わたし弁護士のエディ・フリン。今ニューヨーク・ブロンクスの中でも特に貧しい地域に車のマスタングを停め、荒れ果てた二階建ての家に向かった。ロシアン・マフィアからかすめ盗った90万ドルが入ったダッフルバッグを玄関前に置き呼び鈴を鳴らした。中から足音が近づいてくる。私はきびすを返して、マスタングを発進させた。バックミラーに目をやるとハンナ・ダブロウスキーが見える。ダッフルバッグの上に置いた手紙を読み終えて視線をマスタングに注いだ。マスタングは角を曲がろうとしていた。私はせめてもの償いをしたつもりだ。
私の人生で最大の失敗の生きる証人がハンナなのだ。
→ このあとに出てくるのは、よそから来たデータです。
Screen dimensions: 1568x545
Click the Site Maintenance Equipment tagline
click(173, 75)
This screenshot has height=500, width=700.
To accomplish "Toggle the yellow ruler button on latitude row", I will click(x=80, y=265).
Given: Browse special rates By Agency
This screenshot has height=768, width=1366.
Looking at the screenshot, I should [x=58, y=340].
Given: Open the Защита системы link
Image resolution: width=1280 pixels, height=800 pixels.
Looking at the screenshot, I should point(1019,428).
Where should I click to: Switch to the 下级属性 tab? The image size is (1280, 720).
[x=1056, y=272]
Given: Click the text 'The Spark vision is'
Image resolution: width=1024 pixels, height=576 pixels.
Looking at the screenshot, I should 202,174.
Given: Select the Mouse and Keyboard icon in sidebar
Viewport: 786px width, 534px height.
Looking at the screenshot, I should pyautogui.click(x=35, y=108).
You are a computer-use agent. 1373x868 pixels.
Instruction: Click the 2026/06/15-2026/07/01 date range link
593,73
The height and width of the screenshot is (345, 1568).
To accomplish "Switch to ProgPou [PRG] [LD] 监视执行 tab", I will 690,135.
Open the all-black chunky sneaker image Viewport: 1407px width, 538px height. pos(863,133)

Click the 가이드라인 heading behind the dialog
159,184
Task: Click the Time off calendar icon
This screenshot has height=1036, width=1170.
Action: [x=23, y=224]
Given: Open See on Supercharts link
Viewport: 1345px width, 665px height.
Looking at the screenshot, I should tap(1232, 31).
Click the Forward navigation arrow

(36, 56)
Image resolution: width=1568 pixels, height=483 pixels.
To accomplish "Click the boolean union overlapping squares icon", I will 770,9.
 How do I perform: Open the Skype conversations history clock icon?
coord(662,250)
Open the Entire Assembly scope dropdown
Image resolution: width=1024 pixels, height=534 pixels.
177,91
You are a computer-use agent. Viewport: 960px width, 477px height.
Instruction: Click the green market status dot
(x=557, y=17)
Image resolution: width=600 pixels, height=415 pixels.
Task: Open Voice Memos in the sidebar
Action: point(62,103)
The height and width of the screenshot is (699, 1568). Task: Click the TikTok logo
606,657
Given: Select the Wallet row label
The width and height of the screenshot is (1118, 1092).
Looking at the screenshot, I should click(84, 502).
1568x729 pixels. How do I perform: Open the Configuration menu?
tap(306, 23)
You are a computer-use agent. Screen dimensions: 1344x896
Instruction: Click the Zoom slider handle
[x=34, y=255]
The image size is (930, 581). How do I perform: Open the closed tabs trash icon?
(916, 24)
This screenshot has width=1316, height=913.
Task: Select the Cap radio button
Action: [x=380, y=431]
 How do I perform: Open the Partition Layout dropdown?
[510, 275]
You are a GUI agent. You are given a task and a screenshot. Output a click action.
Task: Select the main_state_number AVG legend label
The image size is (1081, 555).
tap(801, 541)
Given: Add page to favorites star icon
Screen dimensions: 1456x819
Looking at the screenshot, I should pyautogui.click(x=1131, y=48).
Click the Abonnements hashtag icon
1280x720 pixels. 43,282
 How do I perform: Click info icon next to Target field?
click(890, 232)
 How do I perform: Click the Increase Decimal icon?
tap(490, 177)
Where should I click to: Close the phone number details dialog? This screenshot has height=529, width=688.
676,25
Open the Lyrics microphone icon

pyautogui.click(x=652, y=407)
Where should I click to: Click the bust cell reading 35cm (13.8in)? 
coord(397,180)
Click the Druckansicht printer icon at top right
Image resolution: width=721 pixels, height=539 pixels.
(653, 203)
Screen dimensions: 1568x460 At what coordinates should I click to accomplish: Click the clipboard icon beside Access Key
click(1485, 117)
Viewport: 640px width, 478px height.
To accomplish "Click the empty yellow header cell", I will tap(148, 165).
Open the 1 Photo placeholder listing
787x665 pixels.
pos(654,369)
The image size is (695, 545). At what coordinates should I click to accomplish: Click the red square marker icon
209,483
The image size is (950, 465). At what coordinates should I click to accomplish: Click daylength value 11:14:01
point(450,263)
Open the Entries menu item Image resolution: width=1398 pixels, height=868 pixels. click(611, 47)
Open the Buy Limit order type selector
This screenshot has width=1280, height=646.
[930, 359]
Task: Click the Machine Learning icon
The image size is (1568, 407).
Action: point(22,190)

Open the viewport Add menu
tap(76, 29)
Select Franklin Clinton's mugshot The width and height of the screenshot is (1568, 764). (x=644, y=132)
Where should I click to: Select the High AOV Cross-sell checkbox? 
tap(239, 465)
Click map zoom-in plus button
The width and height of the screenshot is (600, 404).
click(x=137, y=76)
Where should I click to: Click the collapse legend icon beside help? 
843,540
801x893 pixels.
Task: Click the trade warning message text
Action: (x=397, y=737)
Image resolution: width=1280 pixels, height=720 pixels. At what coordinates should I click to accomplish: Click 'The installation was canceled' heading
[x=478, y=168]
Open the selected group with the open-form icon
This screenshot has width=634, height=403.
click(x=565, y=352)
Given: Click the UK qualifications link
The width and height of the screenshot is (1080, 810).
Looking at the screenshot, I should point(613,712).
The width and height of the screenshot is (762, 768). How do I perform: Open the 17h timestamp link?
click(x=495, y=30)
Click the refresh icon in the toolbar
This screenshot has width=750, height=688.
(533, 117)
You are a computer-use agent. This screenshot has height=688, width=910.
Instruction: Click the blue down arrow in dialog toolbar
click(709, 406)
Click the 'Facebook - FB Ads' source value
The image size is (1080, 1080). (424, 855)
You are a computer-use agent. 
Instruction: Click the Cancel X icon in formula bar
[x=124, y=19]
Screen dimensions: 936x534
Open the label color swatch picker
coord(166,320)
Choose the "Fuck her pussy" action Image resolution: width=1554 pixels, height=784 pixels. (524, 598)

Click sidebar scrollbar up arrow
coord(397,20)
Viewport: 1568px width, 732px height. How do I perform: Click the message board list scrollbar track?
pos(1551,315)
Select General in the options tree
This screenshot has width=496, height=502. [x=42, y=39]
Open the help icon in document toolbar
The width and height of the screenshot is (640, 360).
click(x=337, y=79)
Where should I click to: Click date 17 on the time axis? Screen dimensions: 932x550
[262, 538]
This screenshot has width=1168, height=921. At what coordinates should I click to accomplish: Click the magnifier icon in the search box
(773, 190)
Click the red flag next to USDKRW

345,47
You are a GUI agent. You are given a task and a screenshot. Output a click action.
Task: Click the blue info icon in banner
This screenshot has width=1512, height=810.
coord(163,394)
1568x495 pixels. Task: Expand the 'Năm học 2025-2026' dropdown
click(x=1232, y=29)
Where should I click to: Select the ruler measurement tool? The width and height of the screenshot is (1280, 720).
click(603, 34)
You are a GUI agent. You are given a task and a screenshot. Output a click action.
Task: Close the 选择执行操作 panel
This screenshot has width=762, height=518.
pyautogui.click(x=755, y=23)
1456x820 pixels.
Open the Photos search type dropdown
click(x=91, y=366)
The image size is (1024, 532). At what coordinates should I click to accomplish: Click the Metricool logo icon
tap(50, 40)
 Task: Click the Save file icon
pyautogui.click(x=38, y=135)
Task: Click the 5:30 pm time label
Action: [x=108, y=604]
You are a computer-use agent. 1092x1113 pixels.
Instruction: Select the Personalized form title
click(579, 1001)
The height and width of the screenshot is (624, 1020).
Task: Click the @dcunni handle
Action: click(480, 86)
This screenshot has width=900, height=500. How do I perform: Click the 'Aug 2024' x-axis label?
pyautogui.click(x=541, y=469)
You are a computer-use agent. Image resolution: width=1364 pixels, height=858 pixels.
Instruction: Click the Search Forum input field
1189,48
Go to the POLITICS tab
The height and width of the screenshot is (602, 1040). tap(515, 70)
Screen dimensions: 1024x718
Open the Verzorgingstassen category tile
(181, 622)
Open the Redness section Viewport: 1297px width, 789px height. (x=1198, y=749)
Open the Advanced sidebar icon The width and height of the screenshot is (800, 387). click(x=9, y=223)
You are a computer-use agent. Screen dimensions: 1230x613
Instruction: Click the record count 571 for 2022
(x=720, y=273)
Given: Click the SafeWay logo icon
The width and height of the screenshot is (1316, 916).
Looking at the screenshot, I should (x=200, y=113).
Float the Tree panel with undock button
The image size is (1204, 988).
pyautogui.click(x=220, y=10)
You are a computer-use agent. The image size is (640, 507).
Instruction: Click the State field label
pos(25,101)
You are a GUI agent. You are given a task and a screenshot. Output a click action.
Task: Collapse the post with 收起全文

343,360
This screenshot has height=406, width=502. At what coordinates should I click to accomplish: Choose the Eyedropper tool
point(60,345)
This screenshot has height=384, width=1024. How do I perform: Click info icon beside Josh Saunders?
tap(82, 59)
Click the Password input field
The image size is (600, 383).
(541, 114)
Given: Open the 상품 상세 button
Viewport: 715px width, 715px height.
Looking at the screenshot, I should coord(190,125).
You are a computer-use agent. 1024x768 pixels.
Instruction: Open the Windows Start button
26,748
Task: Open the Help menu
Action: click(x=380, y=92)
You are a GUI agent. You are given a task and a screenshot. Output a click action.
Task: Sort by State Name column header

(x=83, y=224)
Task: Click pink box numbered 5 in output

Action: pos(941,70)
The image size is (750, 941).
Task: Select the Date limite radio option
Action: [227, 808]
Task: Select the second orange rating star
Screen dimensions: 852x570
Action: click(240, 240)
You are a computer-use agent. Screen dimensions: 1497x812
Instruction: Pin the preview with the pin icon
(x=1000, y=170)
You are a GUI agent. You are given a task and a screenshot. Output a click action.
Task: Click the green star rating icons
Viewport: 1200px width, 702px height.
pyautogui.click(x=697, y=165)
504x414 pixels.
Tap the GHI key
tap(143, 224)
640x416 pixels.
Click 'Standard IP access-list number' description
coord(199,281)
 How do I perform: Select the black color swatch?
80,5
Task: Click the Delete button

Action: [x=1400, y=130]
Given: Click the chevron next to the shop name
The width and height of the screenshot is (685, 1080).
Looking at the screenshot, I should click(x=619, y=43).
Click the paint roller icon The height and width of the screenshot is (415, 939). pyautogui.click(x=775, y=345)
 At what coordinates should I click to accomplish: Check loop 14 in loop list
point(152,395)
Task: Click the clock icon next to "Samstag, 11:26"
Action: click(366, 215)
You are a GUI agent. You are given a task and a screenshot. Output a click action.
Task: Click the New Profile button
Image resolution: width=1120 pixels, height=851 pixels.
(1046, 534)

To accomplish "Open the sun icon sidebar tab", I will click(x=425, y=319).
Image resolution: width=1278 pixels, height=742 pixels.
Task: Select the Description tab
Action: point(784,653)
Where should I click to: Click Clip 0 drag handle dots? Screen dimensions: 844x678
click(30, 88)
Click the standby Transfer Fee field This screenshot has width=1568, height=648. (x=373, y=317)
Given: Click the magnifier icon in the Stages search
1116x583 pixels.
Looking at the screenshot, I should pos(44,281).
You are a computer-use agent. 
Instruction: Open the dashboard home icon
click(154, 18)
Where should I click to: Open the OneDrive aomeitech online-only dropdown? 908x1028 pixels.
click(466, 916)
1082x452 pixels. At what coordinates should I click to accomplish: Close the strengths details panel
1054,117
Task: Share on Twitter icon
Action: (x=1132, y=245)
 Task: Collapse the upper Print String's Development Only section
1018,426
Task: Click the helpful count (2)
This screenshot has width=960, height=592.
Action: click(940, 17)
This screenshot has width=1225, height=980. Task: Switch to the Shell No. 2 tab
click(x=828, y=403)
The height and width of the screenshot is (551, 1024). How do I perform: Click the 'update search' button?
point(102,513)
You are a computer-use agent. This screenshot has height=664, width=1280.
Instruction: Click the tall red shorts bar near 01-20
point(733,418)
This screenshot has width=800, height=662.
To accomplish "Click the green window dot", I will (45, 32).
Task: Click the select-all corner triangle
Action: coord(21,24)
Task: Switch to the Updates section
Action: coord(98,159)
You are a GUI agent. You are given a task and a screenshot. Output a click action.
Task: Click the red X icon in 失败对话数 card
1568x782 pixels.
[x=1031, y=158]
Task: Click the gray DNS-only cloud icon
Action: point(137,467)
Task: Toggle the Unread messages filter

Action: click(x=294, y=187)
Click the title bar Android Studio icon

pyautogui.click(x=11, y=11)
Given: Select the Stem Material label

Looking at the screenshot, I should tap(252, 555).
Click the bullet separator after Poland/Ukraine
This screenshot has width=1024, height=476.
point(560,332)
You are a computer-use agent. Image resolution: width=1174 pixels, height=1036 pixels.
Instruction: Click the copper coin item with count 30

深夜の地下鉄構内でハンナをレイプしようとした男テッド・バークリーを弁護して、この男に潜む残忍な本性を予見していながら、無罪を勝ち取った。これが大きな誤りだった。警察から渡されたテッドのパソコンを返すためにハンプトンズの別荘を訪れたとき、ハンナが縛られ瀕死の重傷を負っている場面に遭遇した。警察と救急車を呼んだが醜くなったハンナの顔の傷と心の傷は回復しなかった。
犯人のテッドは20年の禁固刑、エディには6か月の業務停止と夜な夜なハンナの姿が夢に出てくるようになった。ニューヨークのロシアン・マフィアのボス、オレク・ヴォルチェック殺人容疑の弁護を私の娘エイミーを人質に取られ強制されている今、エイミーとともにハンナも夜な夜な夢に出てくる。
そんな重荷を抱えるエディ・フリンではあるが、若かりし頃はかなりヤバいこともやっていた。一流の詐欺師であり、スリであり、腕力も強いときている。かつての業と弁護士の経験を加え、このロシアン・マフィアのボスを叩き潰す方策を手探りながら確立しようとしている。
陪審員には詐欺の手口の応用、マフィアたちにはスリの手口で、スマホや財布や起爆装置を抜き取ったりすり替えたりする。そして審理無効の裁判。マフィアのボスを助けた。ほとんどが法廷場面ながら、法廷の爆破というエンターテイメントもサービスされていて、興味深い展開に時間を忘れる。
著者のスティーヴ・キャヴァナーは、北アイルランド・ベルファスト生まれ。皿洗い、警備員、用心棒、コールセンターのオペレーターなどの仕事を経て、弁護士事務所で働く。本書がデビュー作となり、北アイルランドの優れた芸術作品を表彰するNorthern Ireland Arts Council's ACES Awardを受賞。五つの言語、九つの国で刊行されている。